**Saved data entries**.
────────────────────────────────────────
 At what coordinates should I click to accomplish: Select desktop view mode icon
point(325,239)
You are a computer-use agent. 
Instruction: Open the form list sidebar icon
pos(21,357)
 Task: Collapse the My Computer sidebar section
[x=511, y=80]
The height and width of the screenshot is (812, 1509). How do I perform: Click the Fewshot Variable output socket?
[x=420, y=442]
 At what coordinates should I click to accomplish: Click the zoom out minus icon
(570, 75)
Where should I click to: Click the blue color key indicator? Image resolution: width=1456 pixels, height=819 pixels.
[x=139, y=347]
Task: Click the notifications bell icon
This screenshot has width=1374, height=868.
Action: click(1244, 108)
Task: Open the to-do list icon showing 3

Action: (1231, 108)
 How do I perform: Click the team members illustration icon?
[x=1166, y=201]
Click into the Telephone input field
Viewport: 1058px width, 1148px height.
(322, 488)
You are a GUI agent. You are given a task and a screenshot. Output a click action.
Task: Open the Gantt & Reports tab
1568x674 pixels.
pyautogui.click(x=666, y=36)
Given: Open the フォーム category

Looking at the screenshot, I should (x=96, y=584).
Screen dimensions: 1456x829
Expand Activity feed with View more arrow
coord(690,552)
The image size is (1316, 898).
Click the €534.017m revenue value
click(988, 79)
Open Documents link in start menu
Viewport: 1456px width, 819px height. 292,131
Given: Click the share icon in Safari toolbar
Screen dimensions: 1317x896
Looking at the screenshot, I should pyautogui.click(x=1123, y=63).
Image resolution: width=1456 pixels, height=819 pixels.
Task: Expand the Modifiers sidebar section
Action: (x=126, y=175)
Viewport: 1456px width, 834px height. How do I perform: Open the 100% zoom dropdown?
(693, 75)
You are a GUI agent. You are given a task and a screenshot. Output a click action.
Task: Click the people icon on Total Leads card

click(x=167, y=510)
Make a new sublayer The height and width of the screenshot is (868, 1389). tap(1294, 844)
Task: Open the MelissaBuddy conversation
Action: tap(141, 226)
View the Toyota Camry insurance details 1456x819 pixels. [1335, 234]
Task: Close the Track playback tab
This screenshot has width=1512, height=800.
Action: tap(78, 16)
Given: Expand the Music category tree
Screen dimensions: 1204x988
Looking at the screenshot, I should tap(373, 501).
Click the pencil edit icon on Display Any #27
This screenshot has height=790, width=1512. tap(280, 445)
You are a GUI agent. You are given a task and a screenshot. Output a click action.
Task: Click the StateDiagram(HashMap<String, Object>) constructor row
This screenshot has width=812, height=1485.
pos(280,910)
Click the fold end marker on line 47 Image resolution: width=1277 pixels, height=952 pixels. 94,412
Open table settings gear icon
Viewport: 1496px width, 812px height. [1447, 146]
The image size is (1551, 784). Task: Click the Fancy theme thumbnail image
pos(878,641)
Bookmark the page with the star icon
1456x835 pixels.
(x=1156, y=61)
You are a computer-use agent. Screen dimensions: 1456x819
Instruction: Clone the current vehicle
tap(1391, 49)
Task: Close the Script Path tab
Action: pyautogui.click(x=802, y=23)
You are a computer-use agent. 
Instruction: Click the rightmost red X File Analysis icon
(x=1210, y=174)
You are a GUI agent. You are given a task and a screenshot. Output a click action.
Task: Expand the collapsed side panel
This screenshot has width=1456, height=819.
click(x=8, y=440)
────────────────────────────────────────
**Aim of the task**.
Every record must appear in the answer exactly as it does above.

**Solution to the problem**.
 At what coordinates should I click to accomplish: Select desktop view mode icon
point(325,239)
You are a computer-use agent. 
Instruction: Open the form list sidebar icon
pos(21,357)
 Task: Collapse the My Computer sidebar section
[x=511, y=80]
The height and width of the screenshot is (812, 1509). How do I perform: Click the Fewshot Variable output socket?
[x=420, y=442]
 At what coordinates should I click to accomplish: Click the zoom out minus icon
(570, 75)
Where should I click to: Click the blue color key indicator? Image resolution: width=1456 pixels, height=819 pixels.
[x=139, y=347]
Task: Click the notifications bell icon
This screenshot has width=1374, height=868.
Action: click(1244, 108)
Task: Open the to-do list icon showing 3

Action: (1231, 108)
 How do I perform: Click the team members illustration icon?
[x=1166, y=201]
Click into the Telephone input field
Viewport: 1058px width, 1148px height.
(322, 488)
You are a GUI agent. You are given a task and a screenshot. Output a click action.
Task: Open the Gantt & Reports tab
1568x674 pixels.
pyautogui.click(x=666, y=36)
Given: Open the フォーム category

Looking at the screenshot, I should (x=96, y=584).
Screen dimensions: 1456x829
Expand Activity feed with View more arrow
coord(690,552)
The image size is (1316, 898).
Click the €534.017m revenue value
click(988, 79)
Open Documents link in start menu
Viewport: 1456px width, 819px height. 292,131
Given: Click the share icon in Safari toolbar
Screen dimensions: 1317x896
Looking at the screenshot, I should pyautogui.click(x=1123, y=63).
Image resolution: width=1456 pixels, height=819 pixels.
Task: Expand the Modifiers sidebar section
Action: (x=126, y=175)
Viewport: 1456px width, 834px height. How do I perform: Open the 100% zoom dropdown?
(693, 75)
You are a GUI agent. You are given a task and a screenshot. Output a click action.
Task: Click the people icon on Total Leads card

click(x=167, y=510)
Make a new sublayer The height and width of the screenshot is (868, 1389). tap(1294, 844)
Task: Open the MelissaBuddy conversation
Action: tap(141, 226)
View the Toyota Camry insurance details 1456x819 pixels. [1335, 234]
Task: Close the Track playback tab
This screenshot has width=1512, height=800.
Action: tap(78, 16)
Given: Expand the Music category tree
Screen dimensions: 1204x988
Looking at the screenshot, I should tap(373, 501).
Click the pencil edit icon on Display Any #27
This screenshot has height=790, width=1512. tap(280, 445)
You are a GUI agent. You are given a task and a screenshot. Output a click action.
Task: Click the StateDiagram(HashMap<String, Object>) constructor row
This screenshot has width=812, height=1485.
pos(280,910)
Click the fold end marker on line 47 Image resolution: width=1277 pixels, height=952 pixels. 94,412
Open table settings gear icon
Viewport: 1496px width, 812px height. [1447, 146]
The image size is (1551, 784). Task: Click the Fancy theme thumbnail image
pos(878,641)
Bookmark the page with the star icon
1456x835 pixels.
(x=1156, y=61)
You are a computer-use agent. Screen dimensions: 1456x819
Instruction: Clone the current vehicle
tap(1391, 49)
Task: Close the Script Path tab
Action: pyautogui.click(x=802, y=23)
You are a computer-use agent. 
Instruction: Click the rightmost red X File Analysis icon
(x=1210, y=174)
You are a GUI agent. You are given a task and a screenshot. Output a click action.
Task: Expand the collapsed side panel
This screenshot has width=1456, height=819.
click(x=8, y=440)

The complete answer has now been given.